Wie ansteckend ist die Lambda-Variante im Vergleich zur Delta-Variante?

Die Daten aus Japan würden derzeit überinterpretiert, teilte der Generalsekretär der Deutschen Gesellschaft für Immunologie, Carsten Watzl, auf Anfrage der Deutschen Presse-Agentur mit. Die Daten zeigten, dass Lambda in Labor-Versuchen etwas ansteckender sei als das ursprüngliche Virus, aber nicht ansteckender als die Delta-Variante, die in Deutschland derzeit vorherrschend ist. Lambda könnte demnach auch dem Immunschutz „etwas entkommen, aber nicht so stark wie Delta“. Insofern beunruhige ihn diese Variante anhand der aktuell vorliegenden Daten noch nicht, erklärte Watzl.

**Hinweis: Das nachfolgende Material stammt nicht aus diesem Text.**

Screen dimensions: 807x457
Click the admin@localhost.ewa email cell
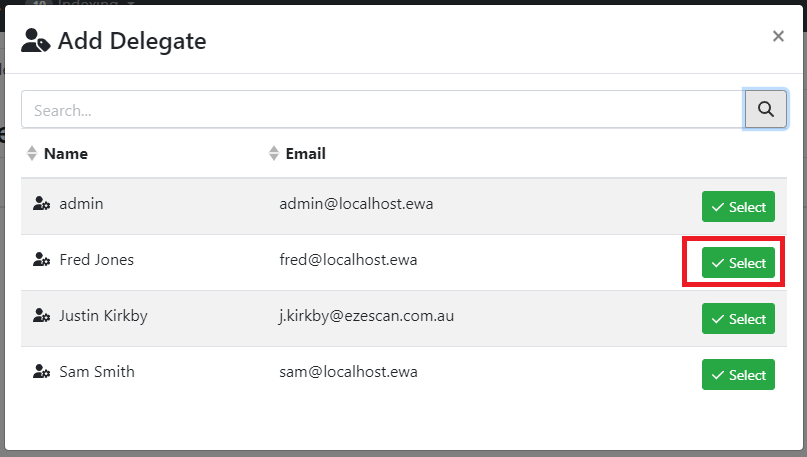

Externe Experten müssen Studie aus Japan zu Lambda-Variante noch prüfen

Woher kommt die Information, dass die Lambda-Variante ansteckender und resistenter sei? Vor einigen Tagen hatte ein japanisches Team ein sogenanntes Pre-Print veröffentlicht, mit dem Titel „Lambda-Variante weist eine höhere Infektiosität und Immunresistenz auf“. Die Studie ist bisher weder von externen Fachleuten begutachtet worden noch in einem Fachblatt erschienen. Mehrere Medien berichteten zuletzt darüber.

Studie hat nicht mit echten Lambdaviren geforscht

Watzl teilte mit, der Begriff Immunresistenz im Titel der Arbeit sei „bezogen auf die gezeigten Daten schlicht falsch“. Einschränkend müsse man auch sagen, dass für die Untersuchung keine wirklichen Lambda-Viren verwendet worden seien, sondern andere Viren, die nur das sogenannte Spike-Protein von Lambda trügen. Damit entert Sars-CoV-2 menschliche Zellen. Mehrere der neuen problematischen Varianten weisen an dieser Stelle gehäuft Erbgutveränderungen auf.
In vielen Studien wird im Labor geprüft, wie gut Antikörper gegen Varianten wirken. Solche Experimente erlauben jedoch nur bedingt Rückschlüsse auf die Schutzwirkung der Impfung im wahren Leben. Die menschliche Abwehr stützt sich auch auf sogenannte T-Zellen. Vor diesem Hintergrund bleibe wahrscheinlich selbst im Fall vermehrter Infektionen durch die Lambda-Variante der Schutz vor schweren Verläufen erhalten, sagte Christine Dahlke vom Universitätsklinikum Hamburg-Eppendorf (UKE) in einer Videoschalte.